━━━ Document extract

'Cleanup Time,' February 2000

XTC
Apple Venus Volume 1
(TVT)

Since their outtakes weren’t even rags or bones and their idea of a class pop arranger was the same as Elton John‘s, I figured that if they were feuding with their record company their record company was right. But after years of orchestral fops a la Eric Matthews and Duncan Sheik, I’m ready for McCartney fans who can festoon their famous tunes with something resembling wit and grace. Studio rats being studio rats, the lyrics aren’t as deep as Andy and Colin think they are, but at least irrelevant doesn’t equal obscure, humorless, or lachrymose. The next rock and roller dull-witted enough to embark on one of those de facto Sinatra tributes should give Partridge a call. B PLUS


Pick Hits

Jay-Z Vol. 3 . . . Life and Times of S. Carter
(Roc-A-Fella)

━━━━━━
━━━ Data section

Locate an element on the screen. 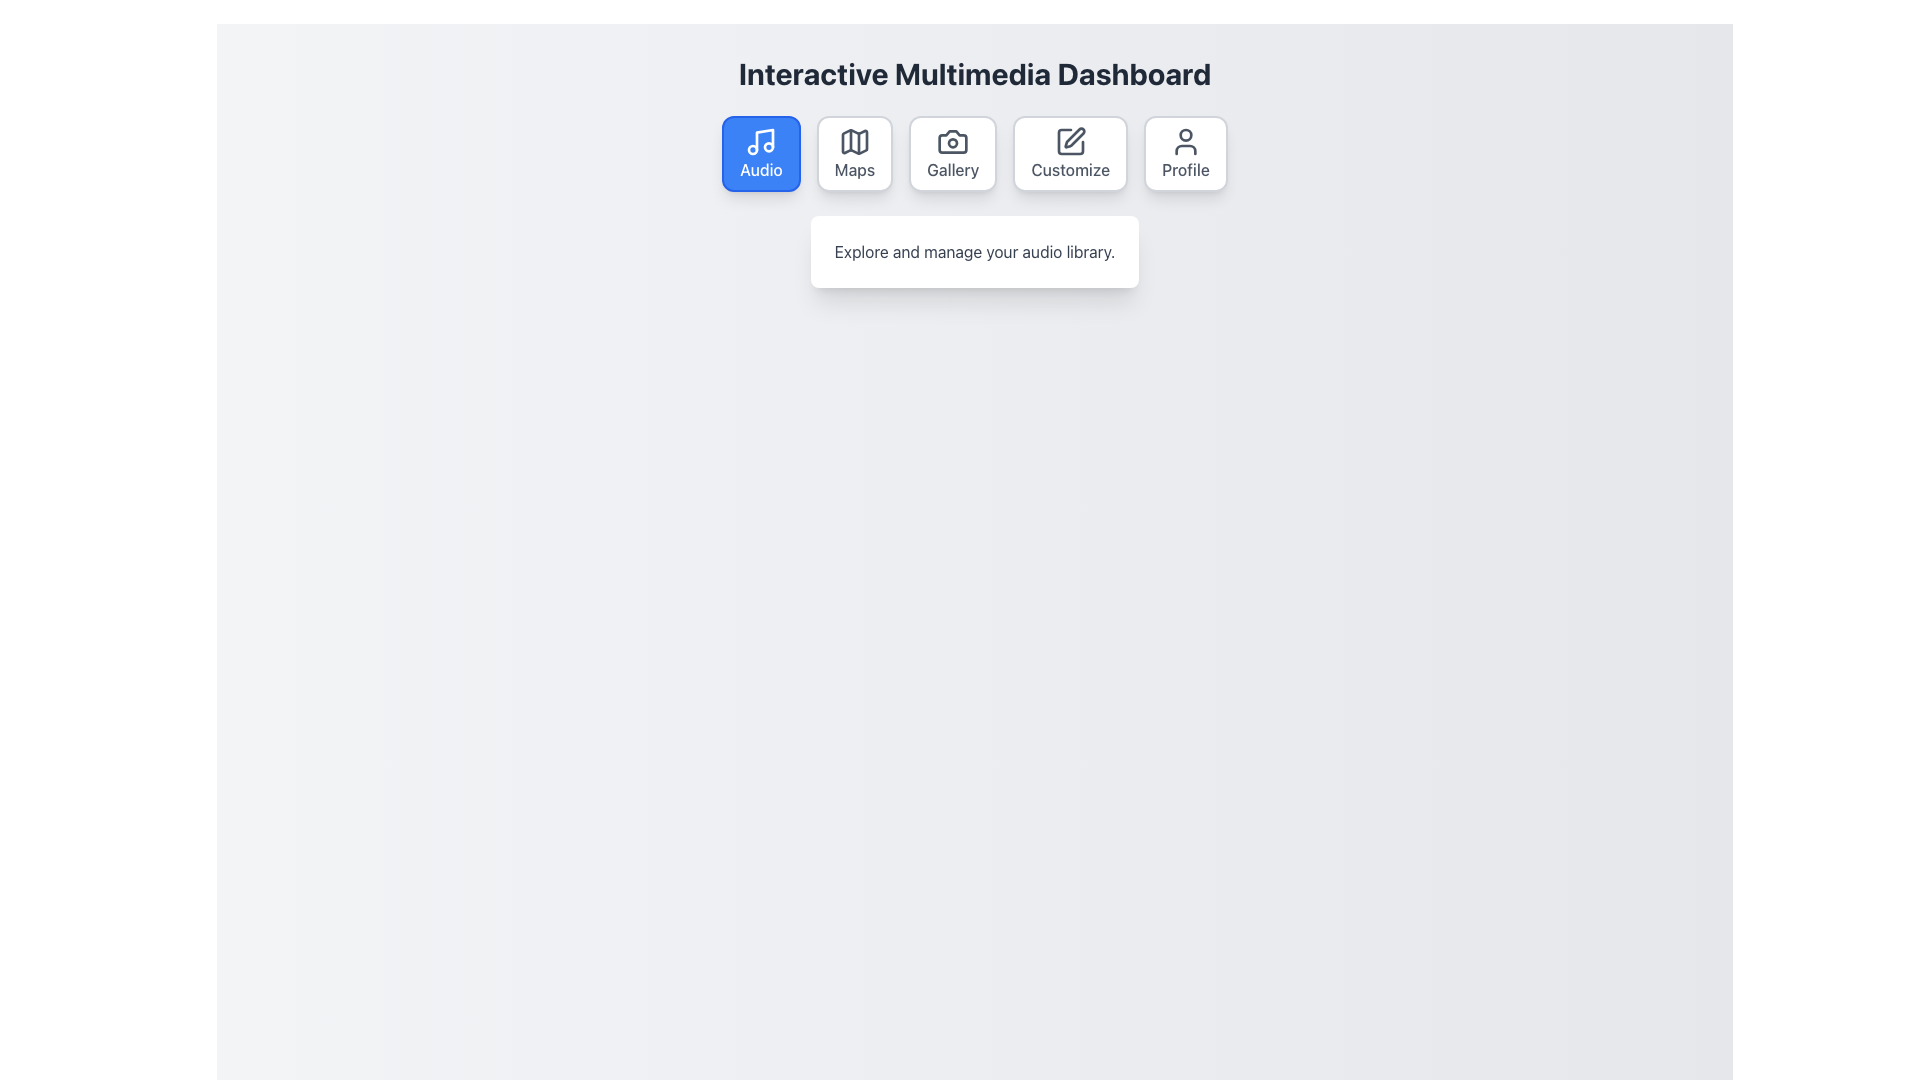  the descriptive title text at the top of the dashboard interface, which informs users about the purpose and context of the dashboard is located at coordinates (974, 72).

━━━━━━

Required tasks -
• a. Reproduce everything in the music review column from "Since their outtakes" down to "(Roc-A-Fella)".
• b. In the music review column, what grade does Apple Venus Volume 1 receive?
• c. Write the next part of the music review column, picking up after its final line.

Expected responses -
• a.
Since their outtakes weren’t even rags or bones and their idea of a class pop arranger was the same as Elton John‘s, I figured that if they were feuding with their record company their record company was right. But after years of orchestral fops a la Eric Matthews and Duncan Sheik, I’m ready for McCartney fans who can festoon their famous tunes with something resembling wit and grace. Studio rats being studio rats, the lyrics aren’t as deep as Andy and Colin think they are, but at least irrelevant doesn’t equal obscure, humorless, or lachrymose. The next rock and roller dull-witted enough to embark on one of those de facto Sinatra tributes should give Partridge a call. B PLUS


Pick Hits

Jay-Z Vol. 3 . . . Life and Times of S. Carter
(Roc-A-Fella)

• b. B PLUS

• c.
Sean Carter isn’t the first crime-linked hitmaker with a penchant for kicking broads out of bed at 6:15 in the morning. Frank Sinatra beat him to it. Right, Sinatra never boasted about his own callousness—not publicly, in song—and that’s a big difference. Jay-Z has too many units tied up in playing the now-a-rapper-now-a-thug “reality” game with his customers, thugs and fantasists both, and only when he lets the token Amil talk back for a verse does he make room for female reality. But the rugged, expansive vigor of this music suggests both come-fly-with-me cosmopolitanism and the hunger for excitement that’s turned gangster hangouts into musical hotbeds from Buenos Aires to Kansas City. You don’t expect a song called “Big Pimpin’ “ to sound as if the tracks were recorded in Cairo. This one does. A

Goodie Mob
World Party
(LaFace)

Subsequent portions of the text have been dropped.